_YOUR GOAL_. In the Geoffrey Parker profile, rewrite everything from "Interest and expertise" down to "for natural populations.", swapping "behavioural ecology" for "evolutionary ecology".

_SELECTED TEXT_.

——

Geoffrey Parker has made distinguished contributions to evolutionary biology, in particular to frequency dependency in the evolution of animal behaviour and sexuality. He made and later developed fundamental discoveries concerning the evolutionary mechanism for the origin and maintenance of the two sexes, and pioneered theoretical developments in sexual conflict.
He also pioneered the concept of sperm competition (the evolutionary consequences of competition between sperm from different males in fertilising ova), which has subsequently developed into an important field of study in its own right — postcopulatory sexual selection. His research on sexual selection in the fly Scatophaga is classic: he constructed detailed mathematical models of male behaviour based on the concept of optimisation at the individual level and compared their predictions with data from field and lab observations.
Geoffrey’s later work has developed in important ways the theoretical modelling of evolutionary games in behavioural conflicts, animal distributions, and aspects of reproductive and life history strategies. Some of his more recent work involves the evolution of complex life cycles in helminths.
Interest and expertise
Organismal biology, evolution and ecology
sexual selection, sperm competition, intra-familial conflict, behavioural ecology, animal behaviour, helminth complex life cycles, sexual conflict
For his lifetime contribution to the foundations and development of behavioural ecology, in particular for understanding evolutionary adaptations and their consequences for natural populations.

——

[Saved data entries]
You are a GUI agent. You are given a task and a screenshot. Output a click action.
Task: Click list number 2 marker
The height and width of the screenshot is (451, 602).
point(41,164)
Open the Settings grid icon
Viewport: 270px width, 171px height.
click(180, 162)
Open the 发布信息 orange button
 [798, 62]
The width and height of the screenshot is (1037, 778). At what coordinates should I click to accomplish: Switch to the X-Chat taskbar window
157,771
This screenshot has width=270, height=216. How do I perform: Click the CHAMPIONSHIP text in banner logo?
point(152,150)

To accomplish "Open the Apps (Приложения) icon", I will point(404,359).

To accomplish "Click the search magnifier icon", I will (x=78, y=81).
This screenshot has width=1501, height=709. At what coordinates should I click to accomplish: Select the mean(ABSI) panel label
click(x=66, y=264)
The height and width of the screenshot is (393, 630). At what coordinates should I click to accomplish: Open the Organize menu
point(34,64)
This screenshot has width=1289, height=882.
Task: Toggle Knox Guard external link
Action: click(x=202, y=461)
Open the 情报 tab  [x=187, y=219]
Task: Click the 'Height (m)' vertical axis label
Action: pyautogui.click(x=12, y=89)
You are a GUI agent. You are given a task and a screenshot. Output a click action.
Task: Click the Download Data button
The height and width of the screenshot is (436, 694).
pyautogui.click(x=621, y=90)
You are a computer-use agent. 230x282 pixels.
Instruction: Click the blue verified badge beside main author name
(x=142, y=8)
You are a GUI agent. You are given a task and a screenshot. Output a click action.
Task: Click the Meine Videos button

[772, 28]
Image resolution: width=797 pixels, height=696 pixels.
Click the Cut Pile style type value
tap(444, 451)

——

_SOLUTION TO THE PROBLEM_.
Interest and expertise
Organismal biology, evolution and ecology
sexual selection, sperm competition, intra-familial conflict, evolutionary ecology, animal behaviour, helminth complex life cycles, sexual conflict
For his lifetime contribution to the foundations and development of evolutionary ecology, in particular for understanding evolutionary adaptations and their consequences for natural populations.